As I known, there is no in-build task for you to achieve this purpose. Based on my test, I assume that you could leverage Script Task and write code (VB or C#) to handle blobs directly. Here are my detailed steps, you could refer to them:
1) Use Azure Blob Source and OLE DB Destination under Data Flow for loading a CSV file from Azure Blob into Azure SQL database.
2) After successfully load the CSV data into SQL table, use a Script Task for moving the source blob to an archive blob.

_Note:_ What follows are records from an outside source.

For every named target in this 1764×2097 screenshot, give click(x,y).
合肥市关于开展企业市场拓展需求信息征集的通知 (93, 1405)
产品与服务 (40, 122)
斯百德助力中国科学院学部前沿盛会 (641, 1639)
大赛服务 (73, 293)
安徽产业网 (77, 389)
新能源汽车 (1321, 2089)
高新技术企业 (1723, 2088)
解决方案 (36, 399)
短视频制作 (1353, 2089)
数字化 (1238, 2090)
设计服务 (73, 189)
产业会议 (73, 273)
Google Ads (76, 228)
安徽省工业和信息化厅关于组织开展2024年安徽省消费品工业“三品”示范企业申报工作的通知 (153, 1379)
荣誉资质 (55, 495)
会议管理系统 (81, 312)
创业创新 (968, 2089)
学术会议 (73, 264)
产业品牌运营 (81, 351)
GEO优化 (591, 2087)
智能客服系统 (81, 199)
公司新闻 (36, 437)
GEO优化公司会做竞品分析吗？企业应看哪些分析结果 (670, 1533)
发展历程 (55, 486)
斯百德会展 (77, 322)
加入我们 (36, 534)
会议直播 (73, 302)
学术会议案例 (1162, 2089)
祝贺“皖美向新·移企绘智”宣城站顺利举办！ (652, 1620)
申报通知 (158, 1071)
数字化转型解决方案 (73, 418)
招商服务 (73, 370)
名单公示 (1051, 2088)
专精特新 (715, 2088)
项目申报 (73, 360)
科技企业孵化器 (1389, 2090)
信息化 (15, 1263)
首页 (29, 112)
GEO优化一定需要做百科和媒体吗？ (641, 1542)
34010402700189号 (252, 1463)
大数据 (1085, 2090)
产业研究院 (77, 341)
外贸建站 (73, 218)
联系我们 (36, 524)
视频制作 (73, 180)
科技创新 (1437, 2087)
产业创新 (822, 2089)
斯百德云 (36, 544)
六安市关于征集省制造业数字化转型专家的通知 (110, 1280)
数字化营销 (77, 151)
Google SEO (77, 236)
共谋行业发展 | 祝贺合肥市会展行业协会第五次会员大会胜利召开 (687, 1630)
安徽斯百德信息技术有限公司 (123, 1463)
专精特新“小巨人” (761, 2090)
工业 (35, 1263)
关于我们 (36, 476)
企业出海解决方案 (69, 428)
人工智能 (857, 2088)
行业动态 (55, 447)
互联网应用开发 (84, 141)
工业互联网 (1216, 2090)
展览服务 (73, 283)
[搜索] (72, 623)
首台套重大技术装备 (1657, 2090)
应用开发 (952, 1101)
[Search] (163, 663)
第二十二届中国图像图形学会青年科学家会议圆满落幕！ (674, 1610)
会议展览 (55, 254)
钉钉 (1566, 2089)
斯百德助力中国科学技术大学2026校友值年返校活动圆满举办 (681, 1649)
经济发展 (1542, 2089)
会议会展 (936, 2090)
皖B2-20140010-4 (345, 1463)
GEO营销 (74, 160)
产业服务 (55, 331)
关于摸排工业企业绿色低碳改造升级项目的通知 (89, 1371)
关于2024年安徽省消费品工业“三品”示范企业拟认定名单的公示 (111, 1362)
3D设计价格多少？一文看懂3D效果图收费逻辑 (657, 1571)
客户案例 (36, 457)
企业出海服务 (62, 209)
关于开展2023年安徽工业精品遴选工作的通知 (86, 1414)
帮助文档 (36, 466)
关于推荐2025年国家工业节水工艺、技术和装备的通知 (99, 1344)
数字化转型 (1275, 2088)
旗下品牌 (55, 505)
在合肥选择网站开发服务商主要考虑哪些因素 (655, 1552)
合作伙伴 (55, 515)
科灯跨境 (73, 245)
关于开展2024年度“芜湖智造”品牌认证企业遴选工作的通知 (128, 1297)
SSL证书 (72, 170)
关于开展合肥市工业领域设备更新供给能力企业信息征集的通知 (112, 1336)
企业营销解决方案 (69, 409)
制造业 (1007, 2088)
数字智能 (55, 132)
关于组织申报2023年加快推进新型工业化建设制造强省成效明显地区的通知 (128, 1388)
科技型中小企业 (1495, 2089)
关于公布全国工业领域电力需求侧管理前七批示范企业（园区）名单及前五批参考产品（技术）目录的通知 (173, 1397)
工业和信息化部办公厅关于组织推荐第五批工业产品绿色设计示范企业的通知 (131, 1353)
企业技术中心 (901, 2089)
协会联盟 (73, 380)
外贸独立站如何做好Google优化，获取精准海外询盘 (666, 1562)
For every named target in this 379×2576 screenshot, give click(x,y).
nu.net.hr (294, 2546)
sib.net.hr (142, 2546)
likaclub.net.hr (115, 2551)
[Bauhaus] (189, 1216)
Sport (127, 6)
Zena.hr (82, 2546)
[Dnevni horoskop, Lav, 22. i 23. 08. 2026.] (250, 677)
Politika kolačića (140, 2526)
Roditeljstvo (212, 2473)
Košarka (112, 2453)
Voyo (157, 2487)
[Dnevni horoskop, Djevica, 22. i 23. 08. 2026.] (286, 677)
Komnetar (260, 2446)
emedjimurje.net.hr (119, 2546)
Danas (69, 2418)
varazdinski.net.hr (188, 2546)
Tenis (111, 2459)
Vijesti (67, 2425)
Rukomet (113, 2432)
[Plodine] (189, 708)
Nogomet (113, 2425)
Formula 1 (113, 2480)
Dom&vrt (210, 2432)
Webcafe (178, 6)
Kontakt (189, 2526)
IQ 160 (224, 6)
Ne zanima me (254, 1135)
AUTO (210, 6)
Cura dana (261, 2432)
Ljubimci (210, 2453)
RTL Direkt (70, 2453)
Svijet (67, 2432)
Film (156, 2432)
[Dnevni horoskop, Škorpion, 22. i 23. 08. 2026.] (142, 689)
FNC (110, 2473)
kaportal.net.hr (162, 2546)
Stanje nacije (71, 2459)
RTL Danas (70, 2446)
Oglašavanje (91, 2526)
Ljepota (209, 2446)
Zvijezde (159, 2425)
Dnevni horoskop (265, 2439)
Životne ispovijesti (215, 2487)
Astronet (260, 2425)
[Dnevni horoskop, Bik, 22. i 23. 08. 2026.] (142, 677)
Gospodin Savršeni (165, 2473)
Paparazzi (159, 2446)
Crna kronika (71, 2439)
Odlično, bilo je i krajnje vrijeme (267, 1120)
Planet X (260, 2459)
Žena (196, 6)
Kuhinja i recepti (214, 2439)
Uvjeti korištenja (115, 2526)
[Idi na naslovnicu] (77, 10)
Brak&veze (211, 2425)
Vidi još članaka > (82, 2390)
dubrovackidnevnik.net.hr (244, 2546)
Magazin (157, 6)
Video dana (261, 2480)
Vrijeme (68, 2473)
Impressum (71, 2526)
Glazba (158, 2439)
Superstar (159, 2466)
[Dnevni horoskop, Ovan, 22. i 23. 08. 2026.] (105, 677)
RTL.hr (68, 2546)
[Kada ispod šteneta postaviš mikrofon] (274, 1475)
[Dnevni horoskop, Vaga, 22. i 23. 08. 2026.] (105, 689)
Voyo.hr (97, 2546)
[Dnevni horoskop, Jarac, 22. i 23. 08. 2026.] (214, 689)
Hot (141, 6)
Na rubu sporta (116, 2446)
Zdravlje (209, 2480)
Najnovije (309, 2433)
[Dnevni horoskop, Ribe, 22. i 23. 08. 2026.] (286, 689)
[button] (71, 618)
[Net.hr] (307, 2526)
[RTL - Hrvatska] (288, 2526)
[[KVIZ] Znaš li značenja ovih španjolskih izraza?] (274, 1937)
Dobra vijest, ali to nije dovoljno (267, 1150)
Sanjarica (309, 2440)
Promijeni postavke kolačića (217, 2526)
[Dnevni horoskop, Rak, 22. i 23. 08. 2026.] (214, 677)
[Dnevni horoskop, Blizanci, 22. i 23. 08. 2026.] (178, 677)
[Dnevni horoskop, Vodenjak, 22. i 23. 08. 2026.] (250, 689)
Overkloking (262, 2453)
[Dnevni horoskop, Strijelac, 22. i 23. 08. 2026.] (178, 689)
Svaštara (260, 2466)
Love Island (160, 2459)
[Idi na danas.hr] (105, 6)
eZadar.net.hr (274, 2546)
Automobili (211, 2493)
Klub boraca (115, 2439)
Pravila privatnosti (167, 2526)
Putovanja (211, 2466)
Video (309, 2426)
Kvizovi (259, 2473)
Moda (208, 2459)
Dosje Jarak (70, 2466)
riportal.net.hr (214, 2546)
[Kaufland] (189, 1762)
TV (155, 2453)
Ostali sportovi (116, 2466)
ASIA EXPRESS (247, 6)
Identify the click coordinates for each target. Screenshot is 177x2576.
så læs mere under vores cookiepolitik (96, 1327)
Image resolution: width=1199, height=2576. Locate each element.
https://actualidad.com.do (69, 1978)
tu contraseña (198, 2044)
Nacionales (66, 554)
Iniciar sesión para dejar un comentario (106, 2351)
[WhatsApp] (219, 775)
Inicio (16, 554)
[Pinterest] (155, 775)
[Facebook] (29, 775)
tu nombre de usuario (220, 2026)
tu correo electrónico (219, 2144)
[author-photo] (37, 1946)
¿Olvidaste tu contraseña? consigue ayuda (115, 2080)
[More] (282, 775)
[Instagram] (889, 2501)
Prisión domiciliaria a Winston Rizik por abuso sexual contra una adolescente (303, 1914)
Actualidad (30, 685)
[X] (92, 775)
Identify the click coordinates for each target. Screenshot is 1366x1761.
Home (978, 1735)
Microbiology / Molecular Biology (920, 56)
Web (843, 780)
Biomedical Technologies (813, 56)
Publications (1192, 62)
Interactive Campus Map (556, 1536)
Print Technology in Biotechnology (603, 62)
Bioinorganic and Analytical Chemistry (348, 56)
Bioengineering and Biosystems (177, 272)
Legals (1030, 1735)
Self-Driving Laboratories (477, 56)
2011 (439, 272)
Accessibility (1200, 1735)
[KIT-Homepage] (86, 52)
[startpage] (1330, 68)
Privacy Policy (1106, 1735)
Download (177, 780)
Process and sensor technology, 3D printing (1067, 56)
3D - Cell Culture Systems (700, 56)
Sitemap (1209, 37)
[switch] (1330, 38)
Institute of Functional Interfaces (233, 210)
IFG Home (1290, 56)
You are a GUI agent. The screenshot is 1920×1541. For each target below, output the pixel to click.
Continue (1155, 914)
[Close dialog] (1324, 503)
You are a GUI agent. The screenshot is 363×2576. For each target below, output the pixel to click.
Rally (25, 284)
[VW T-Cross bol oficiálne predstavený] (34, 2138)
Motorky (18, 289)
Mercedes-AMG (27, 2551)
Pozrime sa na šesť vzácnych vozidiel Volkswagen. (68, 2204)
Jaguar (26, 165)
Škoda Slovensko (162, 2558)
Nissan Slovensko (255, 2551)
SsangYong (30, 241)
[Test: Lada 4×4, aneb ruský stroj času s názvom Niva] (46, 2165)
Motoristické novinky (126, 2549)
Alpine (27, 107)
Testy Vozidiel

I would invoke Blob Service REST API copy Blob and Delete Blob with Container SAS token, you could leverage Microsoft Azure Storage Explorer and follow this official tutorial to generate the SAS token for your blob container.
Assuming the source blob and destination blob are under the same container, then I add three variables (SourceBlobUrl
,ContainerSasToken
,ArchiveBlobUrl
) as follows and add them as ReadOnlyVariables in Script Task Editor, you could refer to this tutorial for using Variables in the Script Task.
Click Edit Script button under Script Task Editor to launch the VSTA development environment in which you write your custom script. Here is the Main method under ScriptMain.cs
as follows:
public async void Main()
{
// TODO: Add your code here
string sasToken = Dts.Variables["ContainerSasToken"].Value.ToString();
string sourceBlobUrl = Dts.Variables["SourceBlobUrl"].Value.ToString();
string archiveBlobUrl = Dts.Variables["ArchiveBlobUrl"].Value.ToString();
try
{
HttpClient client = new HttpClient();
client.DefaultRequestHeaders.Add("x-ms-copy-source", sourceBlobUrl + sasToken);
//copy source blob to archive blob
Dts.Log($"start copying blob from [{sourceBlobUrl}] to [{archiveBlobUrl}]...", 0, new byte[0]);
HttpResponseMessage response = await client.PutAsync(archiveBlobUrl + sasToken, null);
if (response.StatusCode == HttpStatusCode.Accepted || response.StatusCode == HttpStatusCode.Created)
{
client.DefaultRequestHeaders.Clear();
Dts.Log($"start deleting blob [{sourceBlobUrl}]...", 0, new byte[0]);
//delete source blob
HttpResponseMessage result = await client.DeleteAsync(sourceBlobUrl + sasToken);
if (result.StatusCode == HttpStatusCode.Accepted || result.StatusCode == HttpStatusCode.Created)
{
Dts.TaskResult = (int)ScriptResults.Success;
return;
}
}
Dts.TaskResult = (int)ScriptResults.Failure;
}
catch (Exception ex)
{
Dts.Events.FireError(-1, "Script Task - Move source blob to an archive blob", ex.Message + "\r" + ex.StackTrace, String.Empty, 0);
Dts.TaskResult = (int)ScriptResults.Failure;
}
}
Result
Additionally, you could also leverage Microsoft Azure Storage Client Library for .NET to access storage blob, at this point, you need to load the assembly in a SSIS script task that is not in the GAC, for more details you could refer to this official blog.